Assuming the certificate consumer trusts the issuing CA for your certificate, the certificate consumer must determine whether the certificate is still valid by comparing the certificate's beginning and ending dates with the current time and by checking that your certificate in not on the CA's list of revoked certificates.
The Certificate Revocation List
Openssl Generate Public Certificate From Private Key
Assuming the certificate is being used in a valid time period and the certificate consumer trusts the issuing CA, there is one more item for the certificate consumer to check before using the certificate: the certificate revocation list (CRL). The certificate consumer checks the CA's CRL (the path to which is included as an extension in your certificate) to ensure your certificate is not on the list of certificates that have been revoked. CRLs exist because there are times when a certificate has not expired, but it can no longer be trusted. Periodically, the CA will publish an updated CRL. Certificate consumers are responsible for comparing certificates to the current CRL before considering the certificate trustworthy.

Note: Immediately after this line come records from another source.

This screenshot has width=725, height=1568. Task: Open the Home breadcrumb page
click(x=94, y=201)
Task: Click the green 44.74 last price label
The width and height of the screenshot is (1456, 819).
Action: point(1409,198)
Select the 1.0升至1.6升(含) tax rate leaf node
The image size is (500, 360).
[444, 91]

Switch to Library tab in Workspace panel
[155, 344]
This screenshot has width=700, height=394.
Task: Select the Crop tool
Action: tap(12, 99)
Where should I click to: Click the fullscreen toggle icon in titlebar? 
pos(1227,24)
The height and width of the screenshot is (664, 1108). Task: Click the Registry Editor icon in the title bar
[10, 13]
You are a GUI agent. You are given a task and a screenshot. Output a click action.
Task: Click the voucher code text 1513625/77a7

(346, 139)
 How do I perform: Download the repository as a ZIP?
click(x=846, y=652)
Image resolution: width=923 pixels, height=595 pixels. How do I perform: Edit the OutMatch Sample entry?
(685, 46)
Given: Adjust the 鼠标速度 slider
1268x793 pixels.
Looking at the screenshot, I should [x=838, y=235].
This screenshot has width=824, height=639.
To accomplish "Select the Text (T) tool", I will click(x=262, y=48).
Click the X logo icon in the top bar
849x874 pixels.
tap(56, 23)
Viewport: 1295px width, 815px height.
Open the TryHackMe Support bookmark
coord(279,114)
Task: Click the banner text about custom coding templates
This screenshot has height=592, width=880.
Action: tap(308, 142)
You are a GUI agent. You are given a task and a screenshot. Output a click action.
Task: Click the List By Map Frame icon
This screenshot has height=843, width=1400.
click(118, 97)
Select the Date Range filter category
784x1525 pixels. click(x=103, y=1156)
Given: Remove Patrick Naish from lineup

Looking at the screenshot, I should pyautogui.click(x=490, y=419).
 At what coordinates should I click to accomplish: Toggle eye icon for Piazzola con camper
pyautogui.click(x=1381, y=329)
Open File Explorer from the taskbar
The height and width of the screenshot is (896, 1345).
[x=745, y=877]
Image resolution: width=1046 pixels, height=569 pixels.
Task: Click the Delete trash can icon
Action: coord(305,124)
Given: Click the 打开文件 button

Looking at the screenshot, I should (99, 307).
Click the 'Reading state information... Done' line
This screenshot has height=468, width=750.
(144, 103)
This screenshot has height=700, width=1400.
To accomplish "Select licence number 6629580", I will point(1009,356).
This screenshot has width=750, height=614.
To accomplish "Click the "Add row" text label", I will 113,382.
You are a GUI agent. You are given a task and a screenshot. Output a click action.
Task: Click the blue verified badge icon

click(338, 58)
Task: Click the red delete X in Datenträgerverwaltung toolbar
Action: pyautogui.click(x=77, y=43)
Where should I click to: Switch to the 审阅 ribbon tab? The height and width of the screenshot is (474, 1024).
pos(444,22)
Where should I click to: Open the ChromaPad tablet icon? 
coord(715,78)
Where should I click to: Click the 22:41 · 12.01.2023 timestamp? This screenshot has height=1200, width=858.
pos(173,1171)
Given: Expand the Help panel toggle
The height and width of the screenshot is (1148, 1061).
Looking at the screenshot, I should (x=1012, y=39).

Your Public Key Used for Encryption
If a sender wants to encrypt a message before sending it to you, the sender first retrieves your certificate. After the sender determines that the CA is trusted and your certificate is valid and not revoked, the sender uses your public key (recall it is part of the certificate) with cryptographic algorithms to encrypt the plaintext message into ciphertext. When you receive the ciphertext, you use your private key to decrypt the ciphertext.
If a third party intercepts the ciphertext email message, the third party will not be able to decrypt it without access to your private key.
Note that the bulk of the activities listed here are handled by software, not directly by the user.
Your Public Key Used for Signature Verification
A digital signature is used as confirmation that a message has not been altered and as confirmation of the message sender's identity. This digital signature is dependent on your private key and the message contents. Using the message as input and your private key, cryptographic algorithms create the digital signature. The contents of the message are not changed by the signing process. A recipient can use your public key (after checking your certificate's validity, issuing CA, and revocation status) to determine whether the signature corresponds to the message contents and to determine whether the message was sent by you.
If a third party intercepts the intended message, alters it (even slightly), and forwards it and the original signature to the recipient, the recipient, upon examination of the message and signature, will be able to determine that the message is suspect. Similarly, if a third party creates a message and sends it with a bogus digital signature under the guise that it originated from you, the recipient will be able to use your public key to determine that the message and signature do not correspond to each other.
Nonrepudiation is also supported by digital signatures. If the sender of a signed message denies sending the message, the recipient can use the signature to refute that claim.
Certificate And Private Key
Note that the bulk of the activities listed here are also handled by software, not directly by the user.
Microsoft Certificate Services Role
Cert Public Key
Microsoft Certificate Services has the role of issuing certificates or denying requests for certificates, as directed by policy modules, which are responsible for ensuring the identity of the certificate requester. Certificate Services also provides the ability to revoke a certificate, as well as publish the CRL. Certificate Services can also centrally distribute (for example, to a directory service) issued certificates. The ability to issue, distribute, revoke, and manage certificates, along with the publication of CRLs, provides the necessary capabilities for public key infrastructure.